Syrie: l’ONU se méfie des «zones de désescalade» voulues par la Russie

La Russie fait pression sur le Conseil de sécurité des Nations unies pour voter une résolution qui instaurerait des « zones de désescalade » en Syrie, pour tenter de mettre un terme à un conflit qui entre dans sa septième année. La création de ces zones avait déjà été envisagée lors de l’accord signé par l’Iran, la Turquie et la Russie le 4 mai 2017 à Astana. Mais les diplomates onusiens restent très sceptiques face à un texte qui comporte encore de nombreuses parts d’ombre.

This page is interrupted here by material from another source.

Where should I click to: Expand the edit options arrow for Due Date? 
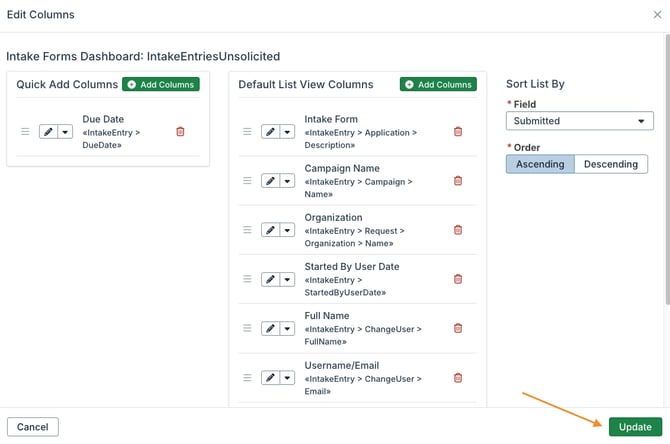coord(65,131)
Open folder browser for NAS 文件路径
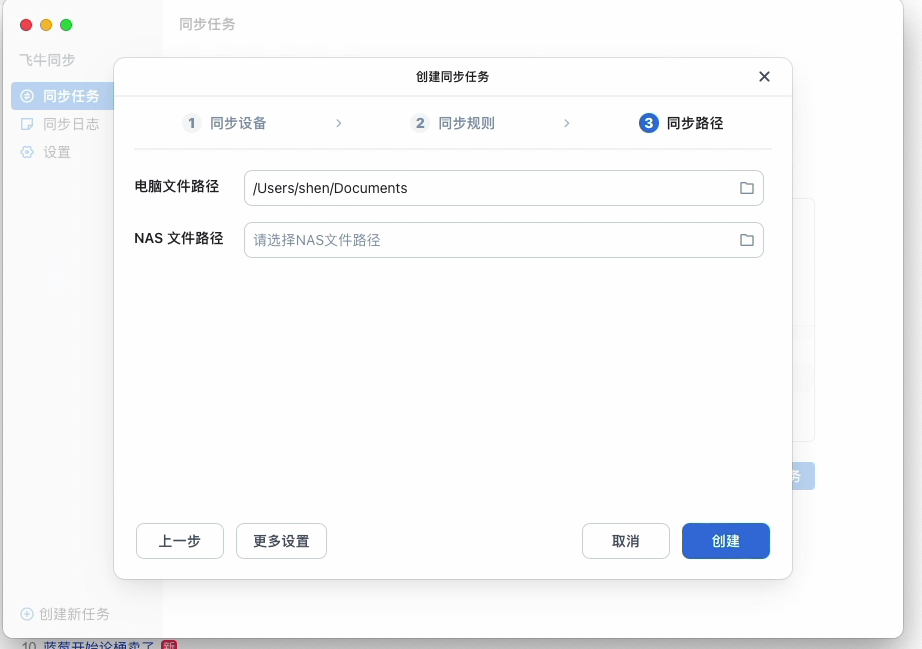This screenshot has width=922, height=649. coord(746,240)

La Russie a beau se trouver une nouvelle fois à la manoeuvre dans la crise syrienne, pas question de lui donner un chèque en blanc aux yeux des Nations unies.

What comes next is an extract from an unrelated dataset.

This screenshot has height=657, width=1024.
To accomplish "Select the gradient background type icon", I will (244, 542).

Le texte que le Kremlin a fait circuler au Conseil de sécurité est très sommaire et ne lève absolument pas les ambiguïtés du mémorandum signé par la Russie, l’Iran, et la Turquie, les parrains du processus d’Astana.

Le chef de la diplomatie syrienne pose ses conditions

Avant de négocier un tel texte, les diplomates de l’ONU veulent précisément savoir la délimitation géographique des « zones de désescalade » et les détails du mécanisme de surveillance qui serait mis en place.

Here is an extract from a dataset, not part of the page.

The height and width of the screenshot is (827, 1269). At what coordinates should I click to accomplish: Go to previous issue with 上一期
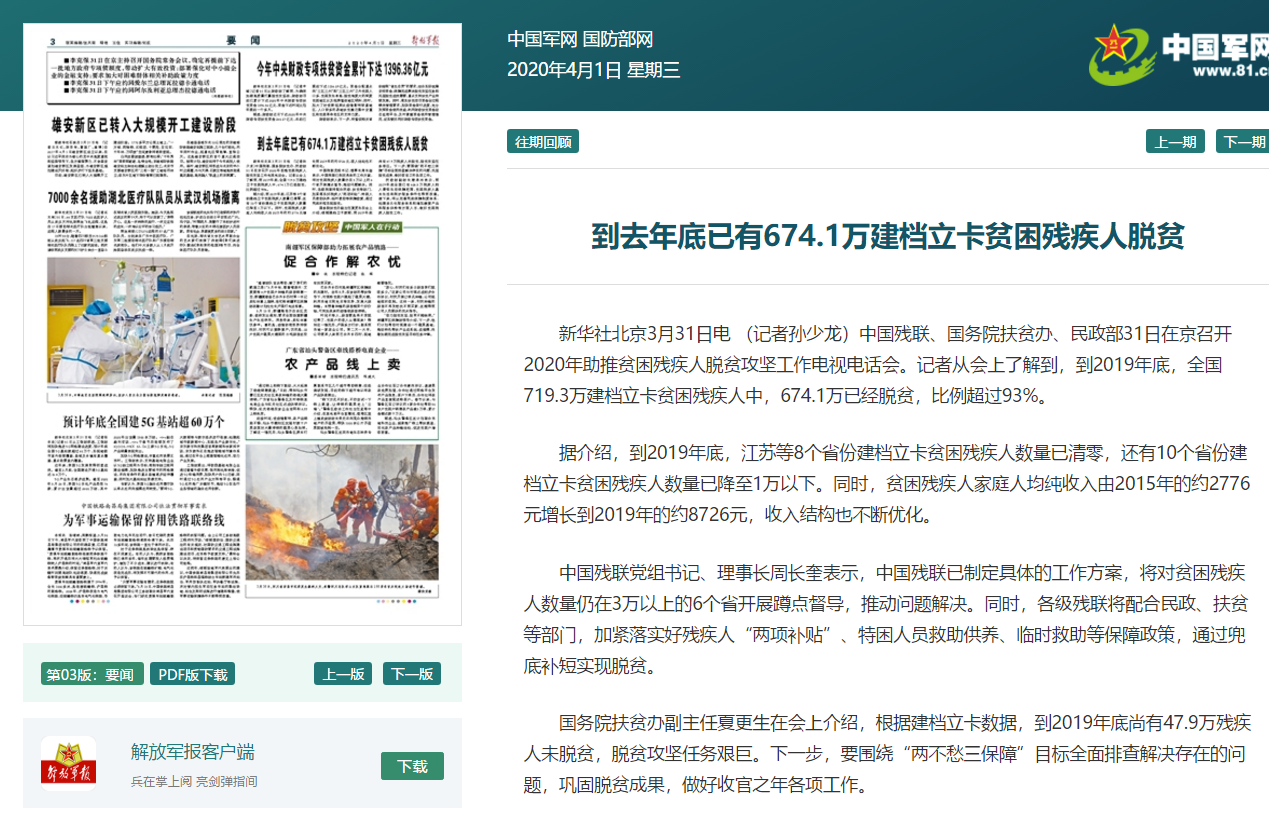1175,142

Walid Mouallem, le ministre des Affaires étrangères de la Syrie, a d’ores et déjà annoncé qu’il n’accepterait la création de ces zones que sous certaines réserves.

Pour lui, « la mission des pays qui garantissent l’accord consiste à préserver la sécurité des zones concernées de manière pérenne, à éviter qu’elles ne fassent l’objet d’interventions extérieures et que l’armée syrienne ne soit agressée ».

« Si ces conditions ne sont pas respectées, dit-il, le droit de riposte sera, dans ce cas, légal ». Et d’annoncer qu’il refusait tout rôle de surveillance à l’ONU, ce qui laisse pour le moment l’avenir immédiat de la Syrie entre les mains des Russes, des Iraniens et des Turcs.

Rencontre prévue entre ministres américain et russe

Le Conseil de sécurité n’est pas prêt a signer un succès diplomatique du Kremlin sans contrepartie. Le chef de diplomatie russe Sergueï Lavrov et son homologue américain Rex Tillerson doivent d’ailleurs se rencontrer mercredi 10 mai à Washington.

Cette rencontre aura lieu avant un nouveau « round » de négociations inter-syriennes à Genève, six jours plus tard. Les « zones de désescalade » seront au menu des discussions, dans l’objectif de lever les principaux points d’ambiguïté.